Читаем Проект постановки на сцену трагедии 'Царь Федор Иоаннович' полностью

* Особенность романской школы состоит в преимущественной отделке интриги, тогда как германская преимущественно занимается анализом и развитием характеров. Название свое получили они от предпочтения двух западных народностей, каждой одному из двух направлений, которые лежат в самом существе драмы и исключают обыкновенно одно другое. Прошу прощения у поборников русских начал искусства, но, кроме этих двух направлений, я не знаю другого, равно как в противоположность часто упоминаемой европейской драмы не знаю драмы ни азиятской, ни африканской.

Отвергать же в русском драматическом искусстве европейскую технику все равно, что отвергать в русской живописи европейскую перспективу. (Примеч. А.К.Толстого.)

КОЛОРИТ ТРАГЕДИИ

Царь Иван умер. Гроза, свирепствовавшая над русской землей, утихла; небо прояснилось, вся природа оживает. Оживают и те могучие силы, которые сдерживала железная рука царя Ивана, как шлюзы сдерживают напирающую воду. В государстве являются политические партии, действующие смело и открыто. Все сословия принимают участие в их борьбе; жизнь, со всеми ее сторонами, светлыми и темными, снова заявляет свои права.

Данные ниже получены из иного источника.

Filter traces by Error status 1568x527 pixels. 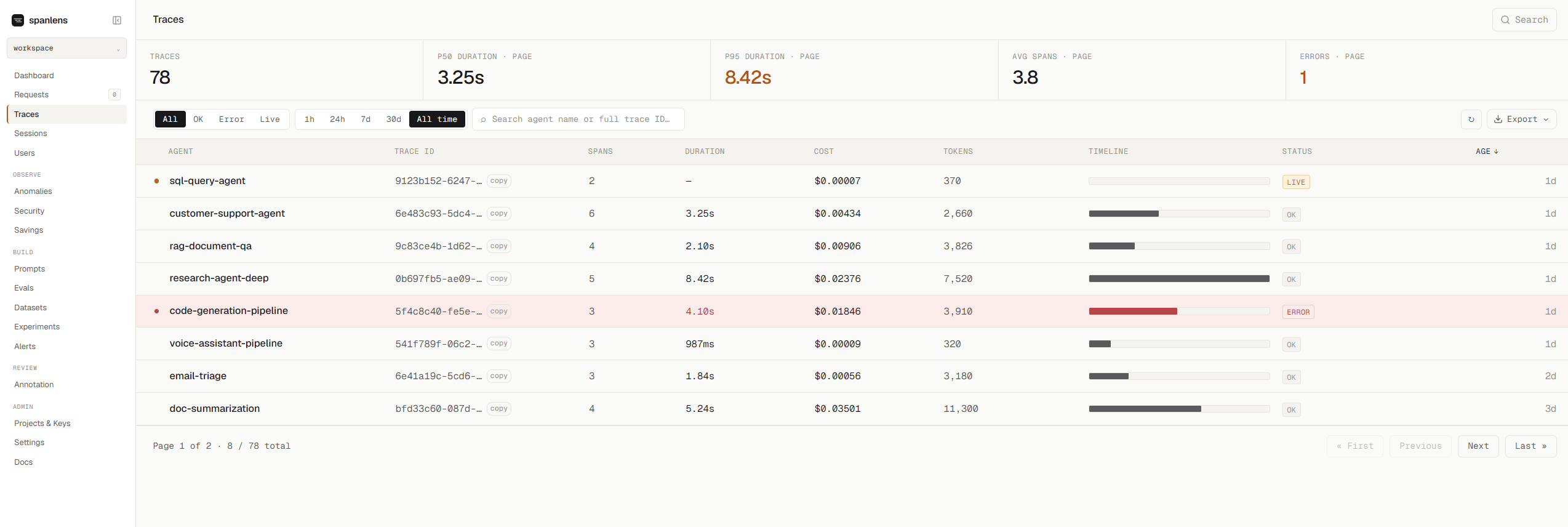tap(231, 119)
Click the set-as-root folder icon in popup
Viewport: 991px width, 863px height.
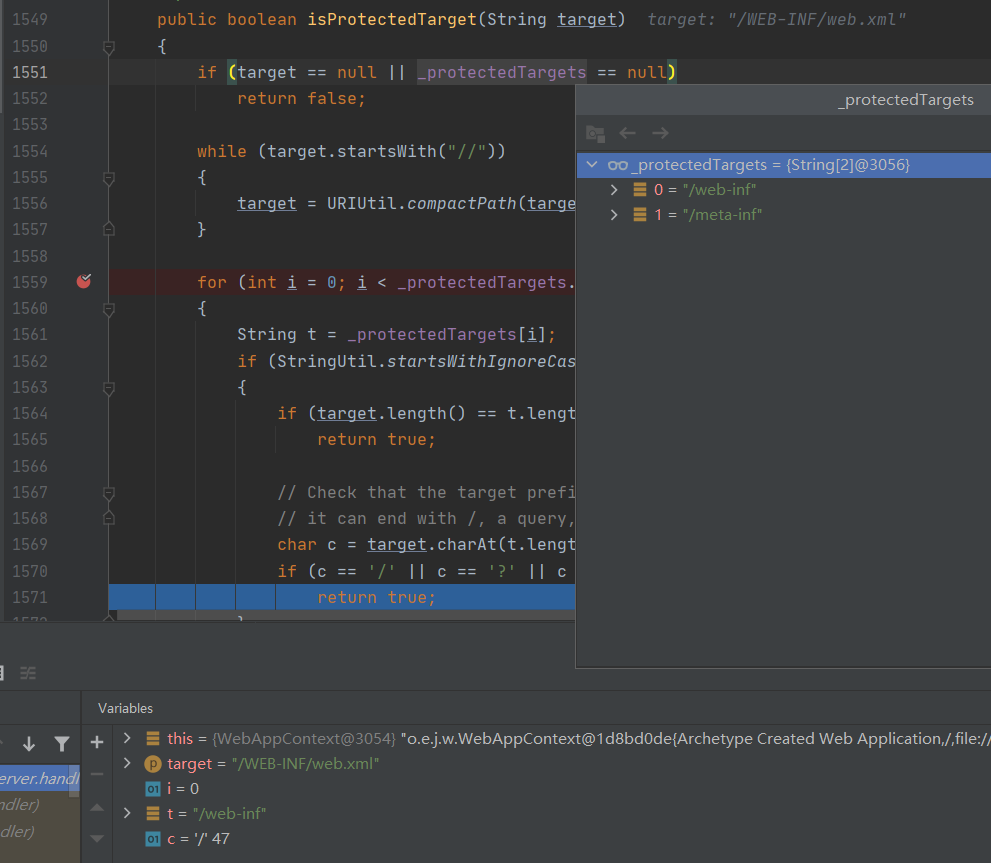[595, 133]
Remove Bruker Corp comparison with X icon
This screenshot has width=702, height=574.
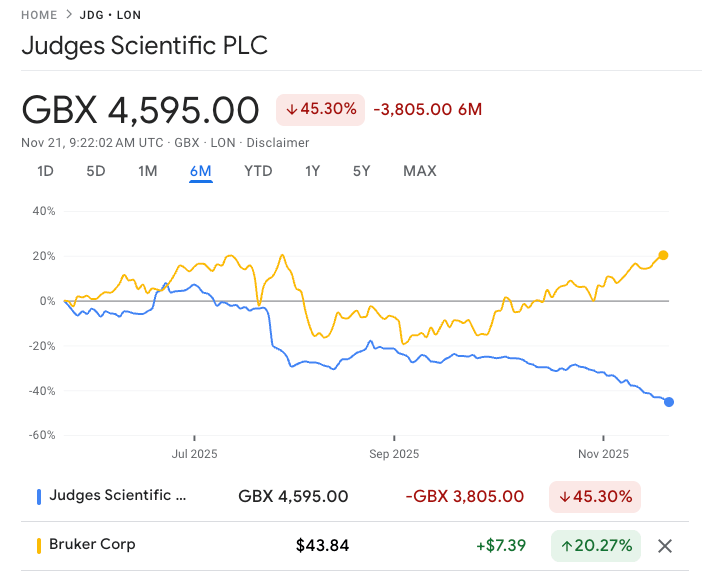click(665, 546)
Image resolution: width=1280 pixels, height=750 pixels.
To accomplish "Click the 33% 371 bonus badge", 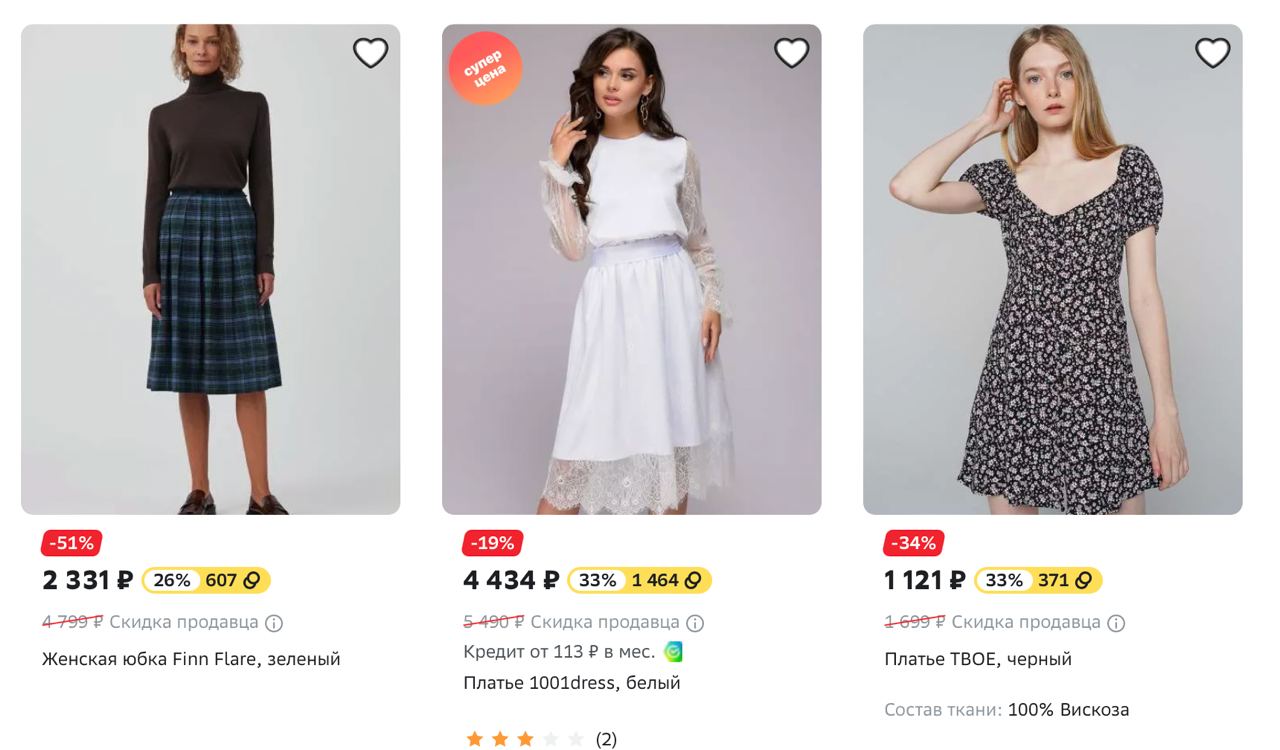I will 1038,580.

В "Смерти Иоанна" господствующим колоритом было давление власти на всю землю; в настоящей трагедии господствующий колорит есть пробуждение земли к жизни и сопряженное с ним движение. Оно должно сразу почувствоваться в первой сцене первого акта, которая служит драме изложением. Светлый колорит проходит через всю трагедию, до четвертого акта; все лица держат себя свободнее, чем в "Смерти Иоанна", темп общей игры идет живее.

ХАРАКТЕРЫ

ЦАРЬ ФЕДОР

Не отступая от указаний истории, но пополняя ее пробелы, я позволил себе изобразить Федора не просто слабодушным, кротким постником, но человеком, наделенным от природы самыми высокими душевными качествами, при недостаточной остроте ума и совершенном отсутствии воли. Природная неспособность его к делам еще умножена гнетом его отца и постоянным страхом, в котором он находился до 27 лет, эпохи смерти царя Ивана.

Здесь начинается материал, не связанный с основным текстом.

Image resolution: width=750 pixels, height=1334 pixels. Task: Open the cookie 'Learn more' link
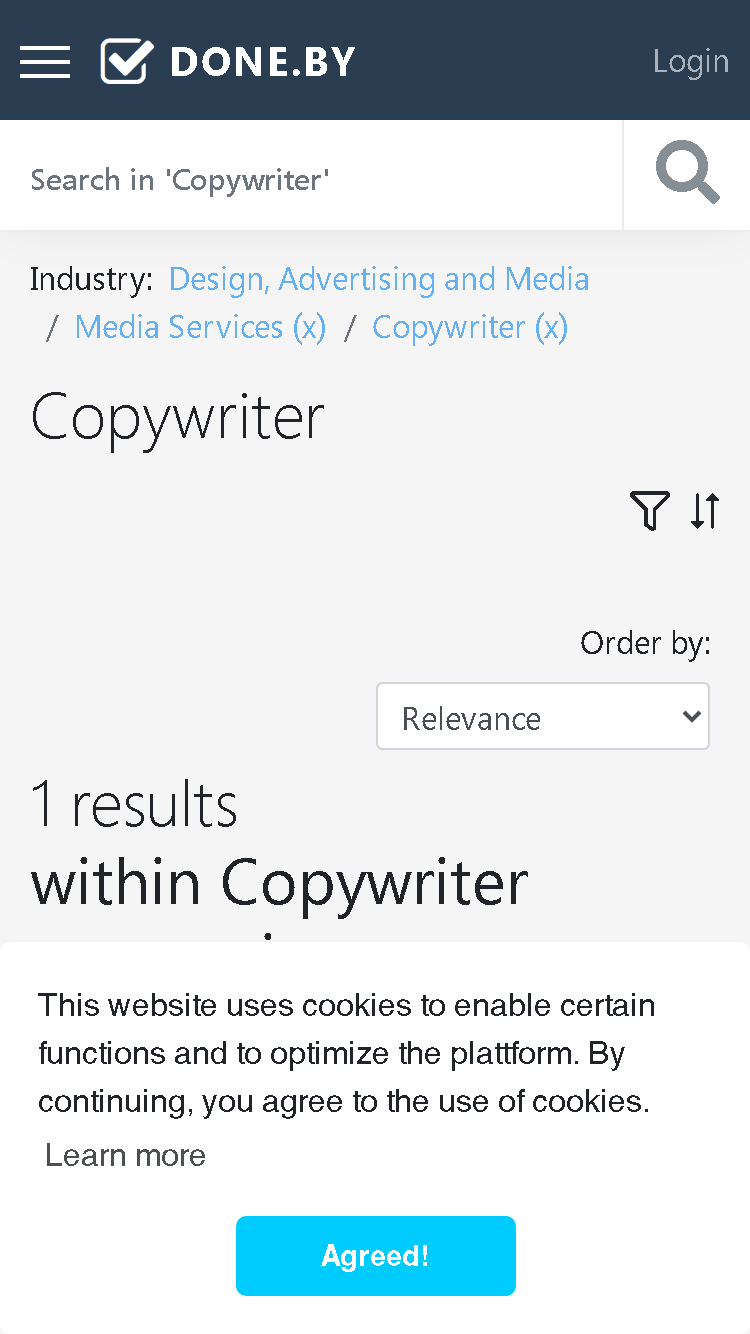[x=126, y=1155]
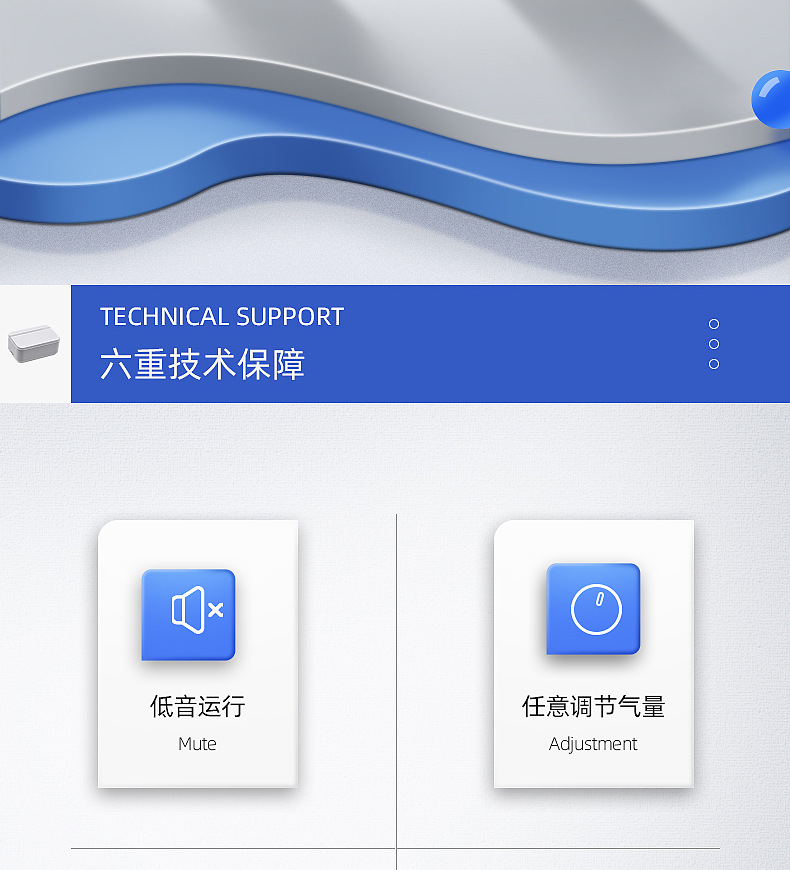This screenshot has width=790, height=870.
Task: Click the top circle in the banner
Action: point(714,323)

Доброта Федора выходит из обыкновенных границ. Она так велика, что может иногда достичь высоты, где чувство и ум, составляющие на низших степенях отдельные свойства, сходятся вместе и смешиваются в нераздельном сознании правды. Поэтому Федор, несмотря на свою умственную ограниченность, способен иногда иметь взгляды, не уступающие мудростью государственным взглядам Годунова. Так, в сцене доклада о боярах, бежавших в Литву, оба приходят к тому же заключению, Годунов умом, а Федор - сердцем.

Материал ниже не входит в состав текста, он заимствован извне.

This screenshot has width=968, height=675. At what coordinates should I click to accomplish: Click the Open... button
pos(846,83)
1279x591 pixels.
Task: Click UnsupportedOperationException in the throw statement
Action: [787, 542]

Но эта способность заменять ум чувством не всегда присуща Федору. Она в обыкновенных случаях затемняется некоторыми недостатками, неразлучными со слабостью характера. Он, например, не любит сознаваться, что он слаб, ни перед другими, ни перед самим собой, и это часто приводит его к неуместному, хотя скоро проходящему упрямству. Ему хочется иногда показать, что он самостоятелен, и ничем нельзя так польстить ему, как упрекнув его в непреклонности или суровости.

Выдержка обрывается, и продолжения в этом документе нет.